* Data records *
********

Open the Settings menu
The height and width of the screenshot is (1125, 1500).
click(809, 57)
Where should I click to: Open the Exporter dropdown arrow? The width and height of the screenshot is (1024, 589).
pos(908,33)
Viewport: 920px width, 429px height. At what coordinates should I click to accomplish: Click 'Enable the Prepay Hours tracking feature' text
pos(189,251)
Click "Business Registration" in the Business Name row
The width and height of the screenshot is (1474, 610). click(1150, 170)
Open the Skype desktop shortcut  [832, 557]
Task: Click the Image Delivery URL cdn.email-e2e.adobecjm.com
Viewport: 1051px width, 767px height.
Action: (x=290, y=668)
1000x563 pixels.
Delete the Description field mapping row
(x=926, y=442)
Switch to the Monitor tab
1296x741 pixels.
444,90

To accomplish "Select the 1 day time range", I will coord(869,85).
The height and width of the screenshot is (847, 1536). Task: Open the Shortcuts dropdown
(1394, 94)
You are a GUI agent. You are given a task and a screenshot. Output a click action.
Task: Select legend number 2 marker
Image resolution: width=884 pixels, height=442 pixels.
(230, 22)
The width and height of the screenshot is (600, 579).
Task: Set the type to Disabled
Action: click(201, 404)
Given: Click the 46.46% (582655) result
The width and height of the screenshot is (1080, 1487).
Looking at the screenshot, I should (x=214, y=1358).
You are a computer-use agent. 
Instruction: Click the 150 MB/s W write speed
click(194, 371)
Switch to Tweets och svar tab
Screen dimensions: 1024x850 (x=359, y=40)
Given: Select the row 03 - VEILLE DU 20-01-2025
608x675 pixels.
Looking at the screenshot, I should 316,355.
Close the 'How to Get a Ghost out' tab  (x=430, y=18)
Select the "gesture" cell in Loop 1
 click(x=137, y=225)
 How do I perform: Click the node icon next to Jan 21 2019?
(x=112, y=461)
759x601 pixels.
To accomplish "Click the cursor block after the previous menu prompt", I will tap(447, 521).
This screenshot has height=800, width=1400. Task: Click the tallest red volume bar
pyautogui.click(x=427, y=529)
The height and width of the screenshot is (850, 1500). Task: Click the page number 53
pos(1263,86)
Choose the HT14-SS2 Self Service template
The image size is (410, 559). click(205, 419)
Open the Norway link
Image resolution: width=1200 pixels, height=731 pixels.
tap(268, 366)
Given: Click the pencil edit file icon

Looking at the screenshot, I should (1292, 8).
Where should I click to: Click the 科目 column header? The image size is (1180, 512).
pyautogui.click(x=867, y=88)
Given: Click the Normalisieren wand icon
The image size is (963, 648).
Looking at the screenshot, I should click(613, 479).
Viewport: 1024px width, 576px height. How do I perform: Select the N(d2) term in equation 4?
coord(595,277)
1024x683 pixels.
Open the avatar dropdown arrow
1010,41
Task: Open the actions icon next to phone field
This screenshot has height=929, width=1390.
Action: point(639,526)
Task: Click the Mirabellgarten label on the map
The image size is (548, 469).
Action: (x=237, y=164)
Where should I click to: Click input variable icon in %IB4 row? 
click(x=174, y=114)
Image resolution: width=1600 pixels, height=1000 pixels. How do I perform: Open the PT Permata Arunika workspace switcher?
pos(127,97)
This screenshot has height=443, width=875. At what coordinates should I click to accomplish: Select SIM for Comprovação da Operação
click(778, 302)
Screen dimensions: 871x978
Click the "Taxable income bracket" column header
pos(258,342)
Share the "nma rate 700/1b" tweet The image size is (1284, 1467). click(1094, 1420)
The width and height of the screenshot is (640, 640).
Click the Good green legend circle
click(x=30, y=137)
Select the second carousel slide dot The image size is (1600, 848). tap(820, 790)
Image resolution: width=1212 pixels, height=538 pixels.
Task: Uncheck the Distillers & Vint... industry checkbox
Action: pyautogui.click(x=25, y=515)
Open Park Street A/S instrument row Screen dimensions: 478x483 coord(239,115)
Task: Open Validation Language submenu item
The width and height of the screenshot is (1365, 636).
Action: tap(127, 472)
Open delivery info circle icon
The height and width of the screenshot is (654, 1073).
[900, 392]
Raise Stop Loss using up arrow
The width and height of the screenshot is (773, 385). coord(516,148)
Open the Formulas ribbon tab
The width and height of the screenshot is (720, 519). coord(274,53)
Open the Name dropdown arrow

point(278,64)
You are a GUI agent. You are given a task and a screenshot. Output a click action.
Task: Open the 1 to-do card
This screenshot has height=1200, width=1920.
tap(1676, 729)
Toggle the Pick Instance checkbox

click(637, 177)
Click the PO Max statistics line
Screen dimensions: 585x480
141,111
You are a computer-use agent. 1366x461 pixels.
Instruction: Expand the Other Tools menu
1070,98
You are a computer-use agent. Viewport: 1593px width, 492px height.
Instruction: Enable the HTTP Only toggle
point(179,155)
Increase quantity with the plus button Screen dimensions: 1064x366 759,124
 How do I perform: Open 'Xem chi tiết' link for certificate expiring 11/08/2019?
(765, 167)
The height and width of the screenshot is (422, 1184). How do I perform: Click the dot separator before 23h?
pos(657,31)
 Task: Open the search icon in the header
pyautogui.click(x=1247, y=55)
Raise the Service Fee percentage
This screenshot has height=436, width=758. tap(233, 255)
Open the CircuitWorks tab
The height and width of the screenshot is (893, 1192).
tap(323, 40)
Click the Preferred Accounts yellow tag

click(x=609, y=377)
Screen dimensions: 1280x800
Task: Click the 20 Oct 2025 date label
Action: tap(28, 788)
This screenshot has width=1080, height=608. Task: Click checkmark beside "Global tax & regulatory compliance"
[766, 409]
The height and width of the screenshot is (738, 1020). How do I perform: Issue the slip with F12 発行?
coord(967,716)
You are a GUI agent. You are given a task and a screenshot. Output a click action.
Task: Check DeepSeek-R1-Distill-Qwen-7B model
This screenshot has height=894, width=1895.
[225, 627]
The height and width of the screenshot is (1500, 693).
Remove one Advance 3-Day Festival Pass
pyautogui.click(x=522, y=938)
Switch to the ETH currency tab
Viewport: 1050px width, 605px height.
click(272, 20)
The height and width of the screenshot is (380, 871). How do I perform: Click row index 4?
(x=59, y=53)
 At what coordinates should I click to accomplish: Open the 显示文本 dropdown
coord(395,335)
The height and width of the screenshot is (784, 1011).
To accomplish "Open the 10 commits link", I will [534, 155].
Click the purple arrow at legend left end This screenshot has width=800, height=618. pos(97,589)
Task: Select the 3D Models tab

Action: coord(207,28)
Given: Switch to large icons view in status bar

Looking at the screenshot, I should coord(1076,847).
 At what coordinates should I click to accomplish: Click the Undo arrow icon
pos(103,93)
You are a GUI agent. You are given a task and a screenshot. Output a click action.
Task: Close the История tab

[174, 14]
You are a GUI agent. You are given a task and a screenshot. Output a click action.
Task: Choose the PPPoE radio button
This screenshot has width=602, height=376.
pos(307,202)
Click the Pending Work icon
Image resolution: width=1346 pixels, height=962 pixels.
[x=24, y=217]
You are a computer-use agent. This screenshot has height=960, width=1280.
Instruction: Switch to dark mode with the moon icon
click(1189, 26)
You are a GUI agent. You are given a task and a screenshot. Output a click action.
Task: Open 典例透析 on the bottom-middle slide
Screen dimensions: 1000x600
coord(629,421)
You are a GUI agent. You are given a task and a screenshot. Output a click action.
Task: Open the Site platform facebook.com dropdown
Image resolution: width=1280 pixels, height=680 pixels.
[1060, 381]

********

* Task instructions *
Retrieve each line of the data in which the word "will" can be found.

* Task response *
To accomplish "Select the 1 day time range", I will coord(869,85).
To accomplish "Click the cursor block after the previous menu prompt", I will tap(447, 521).
To accomplish "Open the 10 commits link", I will [534, 155].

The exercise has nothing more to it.